BEGIN MATERIAL FOR THIS TASK

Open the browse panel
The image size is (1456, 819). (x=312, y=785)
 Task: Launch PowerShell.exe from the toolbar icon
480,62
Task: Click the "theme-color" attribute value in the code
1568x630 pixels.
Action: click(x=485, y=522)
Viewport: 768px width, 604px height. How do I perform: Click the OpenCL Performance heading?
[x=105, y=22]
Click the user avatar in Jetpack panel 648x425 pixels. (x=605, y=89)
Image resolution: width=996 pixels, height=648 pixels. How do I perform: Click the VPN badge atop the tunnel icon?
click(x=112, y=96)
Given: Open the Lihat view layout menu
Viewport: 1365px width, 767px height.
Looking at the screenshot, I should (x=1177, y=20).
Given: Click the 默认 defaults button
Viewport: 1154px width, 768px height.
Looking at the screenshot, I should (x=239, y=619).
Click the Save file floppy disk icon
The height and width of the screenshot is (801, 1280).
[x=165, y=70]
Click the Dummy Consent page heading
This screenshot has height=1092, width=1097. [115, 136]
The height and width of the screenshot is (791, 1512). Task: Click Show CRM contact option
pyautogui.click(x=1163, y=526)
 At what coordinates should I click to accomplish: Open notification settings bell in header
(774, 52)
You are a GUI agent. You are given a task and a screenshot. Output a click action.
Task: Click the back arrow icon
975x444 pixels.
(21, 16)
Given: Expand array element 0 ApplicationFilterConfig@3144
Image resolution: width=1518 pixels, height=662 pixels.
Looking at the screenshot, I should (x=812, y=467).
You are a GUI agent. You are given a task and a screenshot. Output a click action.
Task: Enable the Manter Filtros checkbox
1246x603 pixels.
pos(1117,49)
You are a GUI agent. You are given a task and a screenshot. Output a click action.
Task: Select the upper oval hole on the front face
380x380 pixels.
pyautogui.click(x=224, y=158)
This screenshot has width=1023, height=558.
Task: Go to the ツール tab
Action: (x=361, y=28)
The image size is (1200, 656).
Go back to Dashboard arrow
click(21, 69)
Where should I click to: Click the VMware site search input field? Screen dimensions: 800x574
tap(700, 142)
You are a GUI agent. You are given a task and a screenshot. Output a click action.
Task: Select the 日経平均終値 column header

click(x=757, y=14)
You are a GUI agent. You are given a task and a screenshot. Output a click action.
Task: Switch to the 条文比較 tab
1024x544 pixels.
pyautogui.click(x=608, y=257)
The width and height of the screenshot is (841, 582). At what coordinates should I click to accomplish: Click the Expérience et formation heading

END MATERIAL FOR THIS TASK

Keeping every line exactly as it is, retype the entries shown above.

PROBLEM SOLUTION:
Open the browse panel
The image size is (1456, 819). (x=312, y=785)
 Task: Launch PowerShell.exe from the toolbar icon
480,62
Task: Click the "theme-color" attribute value in the code
1568x630 pixels.
Action: click(x=485, y=522)
Viewport: 768px width, 604px height. How do I perform: Click the OpenCL Performance heading?
[x=105, y=22]
Click the user avatar in Jetpack panel 648x425 pixels. (x=605, y=89)
Image resolution: width=996 pixels, height=648 pixels. How do I perform: Click the VPN badge atop the tunnel icon?
click(x=112, y=96)
Given: Open the Lihat view layout menu
Viewport: 1365px width, 767px height.
Looking at the screenshot, I should (x=1177, y=20).
Given: Click the 默认 defaults button
Viewport: 1154px width, 768px height.
Looking at the screenshot, I should (x=239, y=619).
Click the Save file floppy disk icon
The height and width of the screenshot is (801, 1280).
[x=165, y=70]
Click the Dummy Consent page heading
This screenshot has height=1092, width=1097. [115, 136]
The height and width of the screenshot is (791, 1512). Task: Click Show CRM contact option
pyautogui.click(x=1163, y=526)
 At what coordinates should I click to accomplish: Open notification settings bell in header
(774, 52)
You are a GUI agent. You are given a task and a screenshot. Output a click action.
Task: Click the back arrow icon
975x444 pixels.
(21, 16)
Given: Expand array element 0 ApplicationFilterConfig@3144
Image resolution: width=1518 pixels, height=662 pixels.
Looking at the screenshot, I should (x=812, y=467).
You are a GUI agent. You are given a task and a screenshot. Output a click action.
Task: Enable the Manter Filtros checkbox
1246x603 pixels.
pos(1117,49)
You are a GUI agent. You are given a task and a screenshot. Output a click action.
Task: Select the upper oval hole on the front face
380x380 pixels.
pyautogui.click(x=224, y=158)
This screenshot has width=1023, height=558.
Task: Go to the ツール tab
Action: (x=361, y=28)
The image size is (1200, 656).
Go back to Dashboard arrow
click(21, 69)
Where should I click to: Click the VMware site search input field? Screen dimensions: 800x574
tap(700, 142)
You are a GUI agent. You are given a task and a screenshot. Output a click action.
Task: Select the 日経平均終値 column header

click(x=757, y=14)
You are a GUI agent. You are given a task and a screenshot. Output a click action.
Task: Switch to the 条文比較 tab
1024x544 pixels.
pyautogui.click(x=608, y=257)
The width and height of the screenshot is (841, 582). At what coordinates should I click to accomplish: Click the Expérience et formation heading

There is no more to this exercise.